School has vacated, am home as usual making my bed proud! Its been three or four days since I arrived home and I have been sleeping like a koala. Today in particular, I just got tired! Tired of sleeping! So I decided to pamper my ‘dwarf’ fingers. For some reasons my nails just can’t grow, I guess my mouth can’t resist its taste.
So I took some “shabo shabo” shower then jumped into an easy wear. Gathered my coins and begun to set off for the nearest nail salon. Ah! On my way, two of my neighbors disrespectful ugly dogs, “araba and tiger” were mating in public. I just hate them so much that I hardly speak with that particular neighbor. I just wished I had a gun to shoot them. No offence to dogs, am a great lover of dogs but these ones are just too!.
Anyway, so I passed by their atrocious act and continued to the salon. It’d been quite long I went there but the last time I visited, kesewa(salon owner) was fair but now she looks like the rainbow that appeared during Noah’s time. she had lots of clients she was attending to, obviously we are in the Yuletide. Interestingly her assistant was a man (not gay looking though). There were two nice girls seated next to me. They were both “fakely” fair but pretty. I had to wait till my turn so I decide to make use of Facebook. While I was at it, I overhead both of them talking about how fly they are and how their presence is felt wherever they went. For me, that was quiet normal. After all they were very pretty girls.

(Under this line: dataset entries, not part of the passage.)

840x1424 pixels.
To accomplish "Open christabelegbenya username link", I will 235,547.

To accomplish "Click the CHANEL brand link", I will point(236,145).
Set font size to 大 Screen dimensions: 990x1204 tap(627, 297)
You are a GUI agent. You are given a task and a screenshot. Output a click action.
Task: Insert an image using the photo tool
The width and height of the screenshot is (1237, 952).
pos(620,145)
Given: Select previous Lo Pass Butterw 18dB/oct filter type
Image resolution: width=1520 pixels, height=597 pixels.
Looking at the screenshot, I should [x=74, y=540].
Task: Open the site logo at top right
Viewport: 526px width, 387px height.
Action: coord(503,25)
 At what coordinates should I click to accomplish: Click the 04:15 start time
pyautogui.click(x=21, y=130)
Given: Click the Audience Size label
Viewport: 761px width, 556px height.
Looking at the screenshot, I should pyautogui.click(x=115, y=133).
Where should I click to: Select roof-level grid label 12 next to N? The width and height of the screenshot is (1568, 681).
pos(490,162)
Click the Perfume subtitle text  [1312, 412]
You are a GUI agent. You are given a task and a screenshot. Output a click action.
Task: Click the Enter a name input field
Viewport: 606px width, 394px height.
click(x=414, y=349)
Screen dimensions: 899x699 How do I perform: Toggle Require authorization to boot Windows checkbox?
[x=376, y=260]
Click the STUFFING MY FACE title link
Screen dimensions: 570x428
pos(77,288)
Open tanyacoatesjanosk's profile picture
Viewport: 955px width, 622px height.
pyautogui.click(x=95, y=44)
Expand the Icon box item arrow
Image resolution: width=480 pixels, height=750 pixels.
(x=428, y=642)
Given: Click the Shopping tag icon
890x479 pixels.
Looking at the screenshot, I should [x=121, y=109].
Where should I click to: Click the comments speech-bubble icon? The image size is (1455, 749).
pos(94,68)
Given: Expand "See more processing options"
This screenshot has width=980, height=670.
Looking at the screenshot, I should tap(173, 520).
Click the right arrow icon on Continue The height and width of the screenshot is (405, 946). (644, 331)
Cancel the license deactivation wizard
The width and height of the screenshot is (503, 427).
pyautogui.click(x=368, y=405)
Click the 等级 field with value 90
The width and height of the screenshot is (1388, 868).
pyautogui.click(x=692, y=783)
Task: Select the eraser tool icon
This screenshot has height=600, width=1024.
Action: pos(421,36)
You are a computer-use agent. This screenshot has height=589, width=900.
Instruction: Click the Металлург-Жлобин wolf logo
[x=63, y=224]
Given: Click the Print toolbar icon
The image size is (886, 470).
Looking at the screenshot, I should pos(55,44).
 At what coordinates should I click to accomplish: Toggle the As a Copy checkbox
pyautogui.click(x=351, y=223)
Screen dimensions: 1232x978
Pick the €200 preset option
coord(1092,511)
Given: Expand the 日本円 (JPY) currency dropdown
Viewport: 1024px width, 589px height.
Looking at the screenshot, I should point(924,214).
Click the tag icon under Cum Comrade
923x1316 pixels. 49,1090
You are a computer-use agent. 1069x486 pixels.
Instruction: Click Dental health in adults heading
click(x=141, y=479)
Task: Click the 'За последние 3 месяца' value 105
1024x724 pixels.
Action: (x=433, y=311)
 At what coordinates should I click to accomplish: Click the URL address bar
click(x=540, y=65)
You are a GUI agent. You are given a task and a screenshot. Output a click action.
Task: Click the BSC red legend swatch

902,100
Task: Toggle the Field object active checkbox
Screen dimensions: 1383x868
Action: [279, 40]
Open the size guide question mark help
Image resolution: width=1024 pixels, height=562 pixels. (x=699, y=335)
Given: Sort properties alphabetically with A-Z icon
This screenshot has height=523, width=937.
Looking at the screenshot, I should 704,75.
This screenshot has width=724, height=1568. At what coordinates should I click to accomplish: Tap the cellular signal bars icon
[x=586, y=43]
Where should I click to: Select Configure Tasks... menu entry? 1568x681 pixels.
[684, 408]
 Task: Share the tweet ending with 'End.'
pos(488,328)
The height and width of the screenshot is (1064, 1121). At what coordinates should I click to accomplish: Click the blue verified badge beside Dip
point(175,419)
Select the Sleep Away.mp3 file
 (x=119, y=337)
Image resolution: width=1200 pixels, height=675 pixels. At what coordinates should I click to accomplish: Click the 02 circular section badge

In the next 15mns I would be getting my nails fixed, then one of the girls (lets just assume she’s called PUBIKA) got tired and decided to stretch. Ooooooh oooooh hell naaaaaw! She just suprised me with the biggest shrub of pubic hair under her ampit , God! Then I kept asking why this keeps happening to me. Last week was the mannequin-like guy with body odour, today is just hurricane katrina happening all over again. It felt like a déjà vu. Her ampit hair could “catch” pony. Worst of all is the fact that, she showed no sign of embarrassment. It seemed normal to her.I just was so pissed because, I happen to be one of the few people who have to wait for a century to have a finger pile of pubic hair in my ampit to even think of shaving. You know, I have this philosophy about growth that, if you have to be seen grown, you have to be growing hair every where and shaving it from time to time but here laid the case “PUBIKA” had it all and decided to flaunt it at me!.what a douche!
It was my turn to have my nail fixed. Usually I like kesewa herself to work on my nails but she was so busy that I had to be served by the guy which was quiet unsettling because he was a guy working in a nail shop. Due to my absurd but wise stinginess, I sent my own nail polish. They were shocked but the thing is ” do I even give the slightest care?” So he started working on my nails and one other lady seated on my left begun to laugh. She was laughing at how Short my nails were. I could have questioned her or expressed my dislike for her laughter but I was kept mute when I saw that she had “3suonb3n” I just had this great satisfaction in me because she was having a whole “north Korea crises” fighting her face. I wished I could laugh loudly but then I remembered I am from GTUC.
So my nails was almost done when the boy asked for my number. You are kidding! I said to him… But he seemed pretty serious . I find toe sucking and nail pampering by a guy very sexy but He…my brethrens, was just not there yet…uh uh! Just not who I pictured sucking my toes.I paid them off then took a final look at pubika as I imagined her pubic hair strangling her neck. In the next 1hr I was walking down my junction then I saw those annoying dogs again but this time lying on the ground breathing heavily just like humans do after coitus. Obviously “araba” will get pregnant again and bring forth another set of annoying dogs!